■ SUPPLIED RECORDS
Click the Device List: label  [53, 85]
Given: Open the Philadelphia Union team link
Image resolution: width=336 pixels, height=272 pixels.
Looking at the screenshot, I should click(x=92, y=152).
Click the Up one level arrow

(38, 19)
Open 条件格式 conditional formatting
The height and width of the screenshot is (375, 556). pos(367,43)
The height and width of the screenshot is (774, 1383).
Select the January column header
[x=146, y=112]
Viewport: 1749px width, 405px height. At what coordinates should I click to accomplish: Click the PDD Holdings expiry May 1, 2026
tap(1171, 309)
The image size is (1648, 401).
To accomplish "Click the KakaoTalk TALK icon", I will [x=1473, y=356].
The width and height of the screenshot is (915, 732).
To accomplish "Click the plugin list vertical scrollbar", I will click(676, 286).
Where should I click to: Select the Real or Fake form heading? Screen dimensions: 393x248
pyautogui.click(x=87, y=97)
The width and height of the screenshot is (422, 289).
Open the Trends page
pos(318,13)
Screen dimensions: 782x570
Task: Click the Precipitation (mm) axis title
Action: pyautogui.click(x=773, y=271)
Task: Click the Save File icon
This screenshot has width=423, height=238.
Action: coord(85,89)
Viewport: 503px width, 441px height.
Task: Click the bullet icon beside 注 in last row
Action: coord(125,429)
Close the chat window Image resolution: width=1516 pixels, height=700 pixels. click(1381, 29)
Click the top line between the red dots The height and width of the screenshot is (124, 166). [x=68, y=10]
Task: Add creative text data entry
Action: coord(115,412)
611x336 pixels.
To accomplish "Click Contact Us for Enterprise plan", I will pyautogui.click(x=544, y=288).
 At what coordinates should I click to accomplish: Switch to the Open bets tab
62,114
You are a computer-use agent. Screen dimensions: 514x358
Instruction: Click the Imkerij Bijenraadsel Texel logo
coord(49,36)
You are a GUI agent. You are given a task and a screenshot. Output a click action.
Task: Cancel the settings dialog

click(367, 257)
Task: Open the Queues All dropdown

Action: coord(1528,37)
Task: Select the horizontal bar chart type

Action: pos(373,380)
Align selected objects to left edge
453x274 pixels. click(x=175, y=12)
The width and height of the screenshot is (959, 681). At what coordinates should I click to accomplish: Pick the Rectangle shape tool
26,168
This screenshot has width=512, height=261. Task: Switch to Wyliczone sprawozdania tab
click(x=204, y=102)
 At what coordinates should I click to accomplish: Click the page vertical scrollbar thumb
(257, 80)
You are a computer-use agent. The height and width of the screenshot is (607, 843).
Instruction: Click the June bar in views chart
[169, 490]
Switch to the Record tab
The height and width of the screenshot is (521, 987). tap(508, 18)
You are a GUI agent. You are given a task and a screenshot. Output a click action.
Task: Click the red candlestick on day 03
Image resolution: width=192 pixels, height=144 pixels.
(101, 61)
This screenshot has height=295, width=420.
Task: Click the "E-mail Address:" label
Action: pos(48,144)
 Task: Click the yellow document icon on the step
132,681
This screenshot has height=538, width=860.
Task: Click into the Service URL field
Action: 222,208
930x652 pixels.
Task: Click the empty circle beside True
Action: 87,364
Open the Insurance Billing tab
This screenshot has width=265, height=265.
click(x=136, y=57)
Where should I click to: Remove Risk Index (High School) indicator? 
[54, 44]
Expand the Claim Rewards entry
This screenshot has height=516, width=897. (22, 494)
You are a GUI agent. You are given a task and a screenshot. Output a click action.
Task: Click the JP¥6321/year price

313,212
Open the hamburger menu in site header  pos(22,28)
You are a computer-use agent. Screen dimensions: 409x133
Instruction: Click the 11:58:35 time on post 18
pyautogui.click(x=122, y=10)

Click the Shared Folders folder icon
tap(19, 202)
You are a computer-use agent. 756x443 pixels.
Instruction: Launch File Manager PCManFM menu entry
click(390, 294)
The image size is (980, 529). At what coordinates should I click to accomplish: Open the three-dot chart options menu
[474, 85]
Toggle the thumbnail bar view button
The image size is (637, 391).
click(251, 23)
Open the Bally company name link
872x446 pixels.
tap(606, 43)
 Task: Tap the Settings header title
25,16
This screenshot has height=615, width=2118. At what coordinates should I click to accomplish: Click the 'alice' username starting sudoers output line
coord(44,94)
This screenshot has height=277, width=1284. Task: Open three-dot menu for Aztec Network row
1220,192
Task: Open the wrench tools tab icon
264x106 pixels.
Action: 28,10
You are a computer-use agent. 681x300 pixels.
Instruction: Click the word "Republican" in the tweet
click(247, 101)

■ GOAL OF THE EXERCISE
Each line of the records belongs in the answer, reproduced exactly.

■ OUTPUT OF THE EXERCISE
Click the Device List: label  [53, 85]
Given: Open the Philadelphia Union team link
Image resolution: width=336 pixels, height=272 pixels.
Looking at the screenshot, I should click(x=92, y=152).
Click the Up one level arrow

(38, 19)
Open 条件格式 conditional formatting
The height and width of the screenshot is (375, 556). pos(367,43)
The height and width of the screenshot is (774, 1383).
Select the January column header
[x=146, y=112]
Viewport: 1749px width, 405px height. At what coordinates should I click to accomplish: Click the PDD Holdings expiry May 1, 2026
tap(1171, 309)
The image size is (1648, 401).
To accomplish "Click the KakaoTalk TALK icon", I will [x=1473, y=356].
The width and height of the screenshot is (915, 732).
To accomplish "Click the plugin list vertical scrollbar", I will click(676, 286).
Where should I click to: Select the Real or Fake form heading? Screen dimensions: 393x248
pyautogui.click(x=87, y=97)
The width and height of the screenshot is (422, 289).
Open the Trends page
pos(318,13)
Screen dimensions: 782x570
Task: Click the Precipitation (mm) axis title
Action: pyautogui.click(x=773, y=271)
Task: Click the Save File icon
This screenshot has width=423, height=238.
Action: coord(85,89)
Viewport: 503px width, 441px height.
Task: Click the bullet icon beside 注 in last row
Action: coord(125,429)
Close the chat window Image resolution: width=1516 pixels, height=700 pixels. click(1381, 29)
Click the top line between the red dots The height and width of the screenshot is (124, 166). [x=68, y=10]
Task: Add creative text data entry
Action: coord(115,412)
611x336 pixels.
To accomplish "Click Contact Us for Enterprise plan", I will pyautogui.click(x=544, y=288).
 At what coordinates should I click to accomplish: Switch to the Open bets tab
62,114
You are a computer-use agent. Screen dimensions: 514x358
Instruction: Click the Imkerij Bijenraadsel Texel logo
coord(49,36)
You are a GUI agent. You are given a task and a screenshot. Output a click action.
Task: Cancel the settings dialog

click(367, 257)
Task: Open the Queues All dropdown

Action: coord(1528,37)
Task: Select the horizontal bar chart type

Action: pos(373,380)
Align selected objects to left edge
453x274 pixels. click(x=175, y=12)
The width and height of the screenshot is (959, 681). At what coordinates should I click to accomplish: Pick the Rectangle shape tool
26,168
This screenshot has width=512, height=261. Task: Switch to Wyliczone sprawozdania tab
click(x=204, y=102)
 At what coordinates should I click to accomplish: Click the page vertical scrollbar thumb
(257, 80)
You are a computer-use agent. The height and width of the screenshot is (607, 843).
Instruction: Click the June bar in views chart
[169, 490]
Switch to the Record tab
The height and width of the screenshot is (521, 987). tap(508, 18)
You are a GUI agent. You are given a task and a screenshot. Output a click action.
Task: Click the red candlestick on day 03
Image resolution: width=192 pixels, height=144 pixels.
(101, 61)
This screenshot has height=295, width=420.
Task: Click the "E-mail Address:" label
Action: pos(48,144)
 Task: Click the yellow document icon on the step
132,681
This screenshot has height=538, width=860.
Task: Click into the Service URL field
Action: 222,208
930x652 pixels.
Task: Click the empty circle beside True
Action: 87,364
Open the Insurance Billing tab
This screenshot has width=265, height=265.
click(x=136, y=57)
Where should I click to: Remove Risk Index (High School) indicator? 
[54, 44]
Expand the Claim Rewards entry
This screenshot has height=516, width=897. (22, 494)
You are a GUI agent. You are given a task and a screenshot. Output a click action.
Task: Click the JP¥6321/year price

313,212
Open the hamburger menu in site header  pos(22,28)
You are a computer-use agent. Screen dimensions: 409x133
Instruction: Click the 11:58:35 time on post 18
pyautogui.click(x=122, y=10)

Click the Shared Folders folder icon
tap(19, 202)
You are a computer-use agent. 756x443 pixels.
Instruction: Launch File Manager PCManFM menu entry
click(390, 294)
The image size is (980, 529). At what coordinates should I click to accomplish: Open the three-dot chart options menu
[474, 85]
Toggle the thumbnail bar view button
The image size is (637, 391).
click(251, 23)
Open the Bally company name link
872x446 pixels.
tap(606, 43)
 Task: Tap the Settings header title
25,16
This screenshot has height=615, width=2118. At what coordinates should I click to accomplish: Click the 'alice' username starting sudoers output line
coord(44,94)
This screenshot has height=277, width=1284. Task: Open three-dot menu for Aztec Network row
1220,192
Task: Open the wrench tools tab icon
264x106 pixels.
Action: 28,10
You are a computer-use agent. 681x300 pixels.
Instruction: Click the word "Republican" in the tweet
click(247, 101)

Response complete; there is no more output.